Small Caps | Aug 19 2019
Favourable industry restructuring has allowed Baby Bunting to become the dominant player in the baby goods segment and brokers expect strong earnings growth over the next several years.
-Gross margin upside and operating expenditure leverage envisaged
-Few in the industry have the capability to compete effectively
-Acquisition of car-seat fitting business considered strategically sound
By Eva Brocklehurst
Baby Bunting's ((BBN)) growth spurt shows no sign of slowing, as its market dominance is becoming entrenched in a relatively defensive baby goods sector. The industry structure is favourable, with the number of players having contracted by around 30% in recent years.
The company beat broker estimates in FY19 and raised its guidance for FY20 operating earnings (EBITDA) to $34-37m, expecting to sustain mid single-digit comparable growth rates. Gross margins are expected to exceed 36%. Citi calculates an FY20 price/earnings ratio of 17x is undemanding considering the growth that is forecast.
Morgans believes strong top-line growth will continue over several years, as the footprint expands and the company continues to take market share. This will convert at a much higher operating earnings rate, given gross margin upside and operating expenditure leverage.
Gross margins have been assisted by range improvements, increased direct imports and less industry discounting. Macquarie agrees the exit trends from the second half indicate momentum will continue into FY20. The broker observes, while the company is investing ahead of the curve, there should be operating leverage in FY20 as the maturing of FY18/19 store openings supports growth.
Macquarie considers the stock a core small retail holding and valuation undemanding in a relatively defensive category. The clean inventory position as of June was in line with store growth and resulted in strong cash conversion. The penetration target of private label and exclusive products, ultimately to 50%, is strategically important in differentiating the business from competitors, in the broker's view.
Around $20m will be invested over the next two years to improve the digital offering, loyalty, customer service and brand and from this Morgan Stanley assesses that few in the industry have the capability and access to capital to compete effectively. Digital sales penetration did slow as the offering was re-jigged, but this should provide benefits in FY20, the broker adds.
Morgan Stanley envisages FX volatility will widen the company's cost advantage versus peers, as 90% of stock is bought in Australian dollars and suppliers must provide three-months notice of price changes, which are subject to negotiation.
The expansion into ancillary services has kicked off with the acquisition of car-seat businesses in the fourth quarter. While the earnings impact is immaterial at this point, Macquarie believes this is a positive strategic step to build customer loyalty and engagement. Citi agrees the acquisitions are strategically sound and could help defend against pure-play online competition and less-nimble discount department stores.
This is one of the new growth strategies which have emerged from the results, the broker notes. The acquisition of the four car-seat fitting companies, which were previously run by partners, will allow Baby Bunting to provide standardised car seat fitting services, which other retailers do not offer.
The installers will be able to make add-on sales during the 30-minute fitting time.
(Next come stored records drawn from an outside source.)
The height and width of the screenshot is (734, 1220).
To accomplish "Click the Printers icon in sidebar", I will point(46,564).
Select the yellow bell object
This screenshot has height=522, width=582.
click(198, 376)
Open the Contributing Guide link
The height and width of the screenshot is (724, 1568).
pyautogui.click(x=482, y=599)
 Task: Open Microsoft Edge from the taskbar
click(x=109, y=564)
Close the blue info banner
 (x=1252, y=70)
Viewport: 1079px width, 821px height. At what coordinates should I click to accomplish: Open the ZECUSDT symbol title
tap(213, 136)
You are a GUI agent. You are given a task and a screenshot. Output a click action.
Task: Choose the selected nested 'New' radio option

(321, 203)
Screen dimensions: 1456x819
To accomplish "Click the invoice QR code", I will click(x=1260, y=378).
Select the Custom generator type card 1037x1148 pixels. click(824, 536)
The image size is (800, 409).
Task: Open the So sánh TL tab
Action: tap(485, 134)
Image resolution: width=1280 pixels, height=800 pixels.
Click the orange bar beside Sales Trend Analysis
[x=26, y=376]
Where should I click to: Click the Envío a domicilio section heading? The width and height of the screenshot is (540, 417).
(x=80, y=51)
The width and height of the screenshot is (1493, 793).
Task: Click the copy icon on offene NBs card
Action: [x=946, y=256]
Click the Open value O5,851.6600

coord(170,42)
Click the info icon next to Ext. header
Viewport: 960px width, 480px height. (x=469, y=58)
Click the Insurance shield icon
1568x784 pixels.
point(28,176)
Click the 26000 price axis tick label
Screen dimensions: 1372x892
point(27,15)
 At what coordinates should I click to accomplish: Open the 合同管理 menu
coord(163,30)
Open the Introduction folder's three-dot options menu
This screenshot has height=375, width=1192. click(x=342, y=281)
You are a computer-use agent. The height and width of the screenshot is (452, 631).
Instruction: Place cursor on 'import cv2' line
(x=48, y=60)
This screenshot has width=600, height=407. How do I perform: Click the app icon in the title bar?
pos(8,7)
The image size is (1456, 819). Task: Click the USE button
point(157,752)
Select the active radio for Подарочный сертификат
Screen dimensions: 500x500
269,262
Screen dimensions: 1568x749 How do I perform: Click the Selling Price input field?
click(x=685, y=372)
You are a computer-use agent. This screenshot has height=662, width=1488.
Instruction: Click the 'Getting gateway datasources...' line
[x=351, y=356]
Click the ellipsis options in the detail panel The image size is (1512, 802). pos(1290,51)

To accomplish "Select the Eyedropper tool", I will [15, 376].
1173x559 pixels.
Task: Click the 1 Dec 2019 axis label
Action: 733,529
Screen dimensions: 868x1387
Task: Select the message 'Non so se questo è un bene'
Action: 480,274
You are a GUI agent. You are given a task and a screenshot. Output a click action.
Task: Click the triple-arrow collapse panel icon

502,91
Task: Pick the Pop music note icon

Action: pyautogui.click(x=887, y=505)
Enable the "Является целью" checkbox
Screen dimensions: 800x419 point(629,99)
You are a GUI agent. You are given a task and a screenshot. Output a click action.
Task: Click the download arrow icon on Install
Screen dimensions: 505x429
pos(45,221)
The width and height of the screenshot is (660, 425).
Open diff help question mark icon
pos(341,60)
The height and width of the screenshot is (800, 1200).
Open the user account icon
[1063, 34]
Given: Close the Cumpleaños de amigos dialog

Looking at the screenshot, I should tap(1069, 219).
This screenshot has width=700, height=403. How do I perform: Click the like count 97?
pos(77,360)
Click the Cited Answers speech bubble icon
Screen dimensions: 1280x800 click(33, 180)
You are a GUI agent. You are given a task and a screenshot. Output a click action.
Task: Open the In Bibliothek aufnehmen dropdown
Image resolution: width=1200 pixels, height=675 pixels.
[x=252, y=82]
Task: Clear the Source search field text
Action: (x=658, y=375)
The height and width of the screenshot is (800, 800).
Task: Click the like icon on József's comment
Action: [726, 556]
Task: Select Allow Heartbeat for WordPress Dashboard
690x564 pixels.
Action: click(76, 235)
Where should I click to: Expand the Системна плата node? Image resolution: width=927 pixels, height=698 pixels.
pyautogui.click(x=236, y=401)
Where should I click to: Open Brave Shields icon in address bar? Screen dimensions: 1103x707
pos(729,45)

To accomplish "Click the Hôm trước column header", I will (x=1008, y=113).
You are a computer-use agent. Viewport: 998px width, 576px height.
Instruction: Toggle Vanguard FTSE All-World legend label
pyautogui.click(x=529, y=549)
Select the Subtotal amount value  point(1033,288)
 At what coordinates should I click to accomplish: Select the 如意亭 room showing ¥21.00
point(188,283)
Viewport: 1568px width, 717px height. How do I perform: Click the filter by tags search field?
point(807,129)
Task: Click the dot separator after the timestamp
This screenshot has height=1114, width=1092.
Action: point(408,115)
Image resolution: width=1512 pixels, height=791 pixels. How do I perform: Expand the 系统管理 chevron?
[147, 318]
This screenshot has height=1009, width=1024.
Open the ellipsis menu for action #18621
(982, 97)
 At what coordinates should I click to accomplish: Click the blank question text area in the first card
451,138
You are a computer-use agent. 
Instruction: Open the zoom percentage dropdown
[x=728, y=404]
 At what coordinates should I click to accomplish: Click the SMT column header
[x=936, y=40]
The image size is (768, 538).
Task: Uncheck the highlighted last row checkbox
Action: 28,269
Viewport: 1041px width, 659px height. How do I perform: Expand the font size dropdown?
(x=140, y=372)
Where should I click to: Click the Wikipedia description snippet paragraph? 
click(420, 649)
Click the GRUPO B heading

The company also plans to expand its hiring services, the development currently underway in Queensland and South Australia. However, Citi assesses a risk this could cannibalise existing sales, particularly when it comes to long-term hiring.
The new format Chadstone Mall store, Victoria, has performed well and the company is targeting further expansion of this format. Chadstone is the company's highest volume store and has significant penetration in high-margin categories. However, the fit-out requires a larger investment versus large-format retail stores.
Citi notes Baby Bunting entered the Chadstone and Bankstown, NSW, catchments following the closure of Toys "R" Us/Babies "R" Us. Doncaster, Victoria, is being targeted for opening in October.
Another prong to the company's strategy is the additional stores being rolled out. Baby Bunting will review its target of 80 stores over the next few months, to incorporate the success of its shopping centre format as well as survey recent store closures by competitors. Morgan Stanley believes few retailers offer the roll-out potential of the company as well as such dominance of the category.
While there could be upside to the long-term target of 80 stores, over time Citi envisages stores may also close, should online growth negate the need for a physical footprint in some areas. The broker points out Mothercare, a UK-based baby goods retailer, has reduced its footprint by -51% since FY16 while increasing online sales and re-positioning stores.
FNArena's database shows four from four Buy ratings with a consensus target of $3.17 that suggests 14.4% upside to the last share price. The dividend yield on FY20 and FY21 forecasts is 4.4% and 5.3% respectively.